SECURITIES AND EXCHANGE COMMISSION

Washington, D.C. 20549

 

FORM 8-K

 

CURRENT REPORT

Pursuant to Section 13 or 15(d)

of the Securities Exchange Act of 1934

Date of Report (Date of earliest event reported): May 7, 2021

 

SIERRA ONCOLOGY, INC.

(Exact name of registrant as specified in its charter)

 

 

 

 

 

 

 

 

Delaware

 

001- 37490

 

20-0138994

(State or other jurisdiction

of incorporation)

 

(Commission

File Number)

 

(IRS Employer

Identification No.)

 

 

1820 Gateway Drive,

San Mateo, California

 

94404

(Address of principal executive offices)

 

(Zip Code)

(605) 376-8679

(Registrant’s telephone number, including area code)

N/A

(Former name or former address, if changed since last report)

 

 

Check the appropriate box below if the Form 8-K filing is intended to simultaneously satisfy the filing obligation of the registrant under any of the following provisions:

 

 

Written communications pursuant to Rule 425 under the Securities Act (17 CFR 230.425)

 

 

Soliciting material pursuant to Rule 14a-12 under the Exchange Act (17 CFR 240.14a-12)

 

 

Pre-commencement communications pursuant to Rule 14d-2(b) under the Exchange Act (17 CFR 240.14d-2(b))

 

 

Pre-commencement communications pursuant to Rule 13e-4(c) under the Exchange Act (17 CFR 240.13e-4(c))
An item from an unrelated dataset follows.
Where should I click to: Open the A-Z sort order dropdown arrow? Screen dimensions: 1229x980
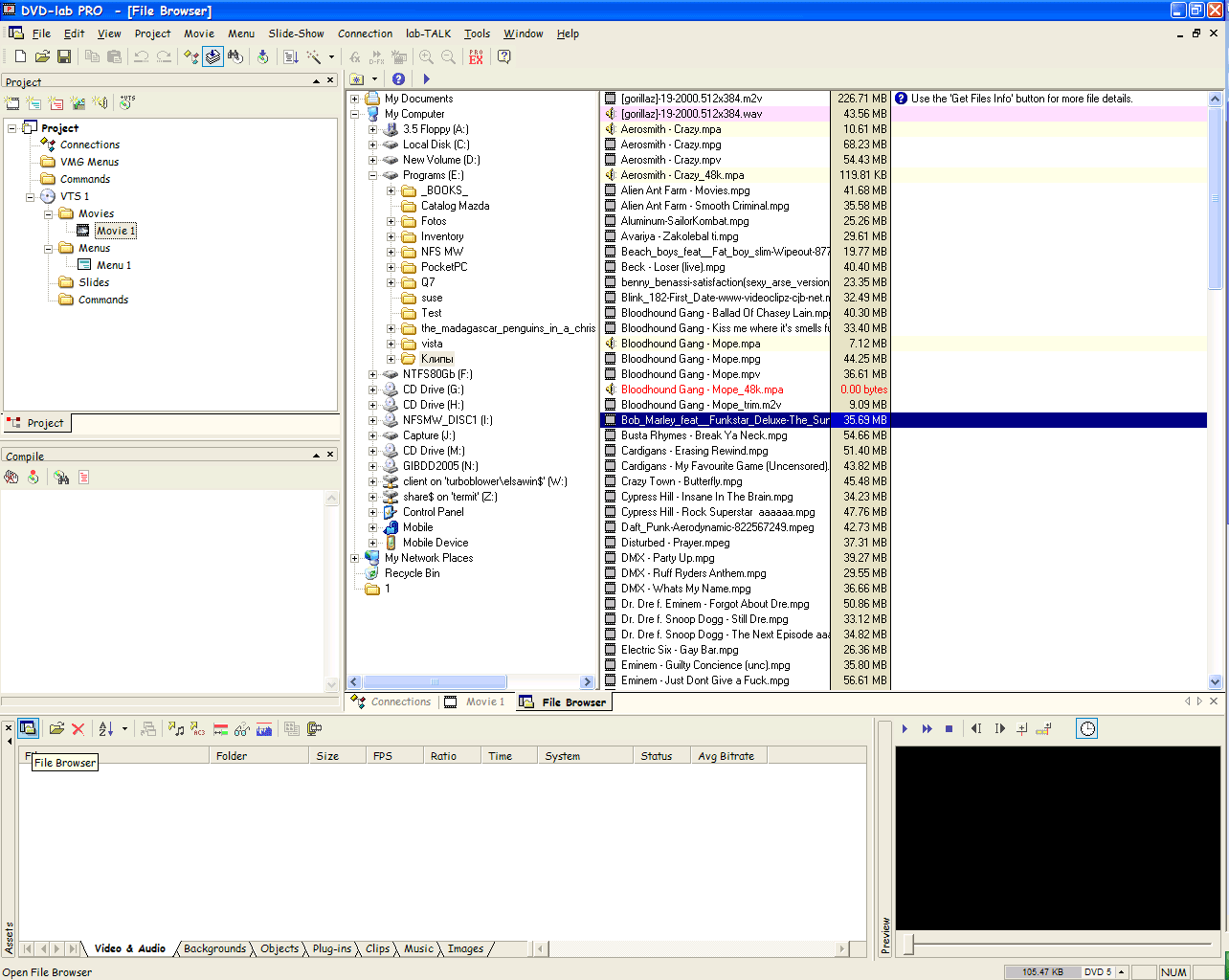click(124, 729)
Securities registered pursuant to Section 12(b) of the Act:

 

 

 

 

 

 

Title of each class

 

Trading

Symbol(s)

 

Name of each exchange

on which registered

Common Stock, $0.001 par value

 

SRRA

 

The Nasdaq Global Market

Indicate by check mark whether the registrant is an emerging growth company as defined in Rule 405 of the Securities Act of 1933 (§230.405 of this chapter) or Rule 12b-2 of the Securities Exchange Act of 1934 (§240.12b-2 of this chapter).

Emerging growth company  

If an emerging growth company, indicate by check mark if the registrant has elected not to use the extended transition period for complying with any new or revised financial accounting standards provided pursuant to Section 13(a) of the Exchange Act.  

 

 

 


 

 

Item 2.02.Results of Operations and Financial Condition.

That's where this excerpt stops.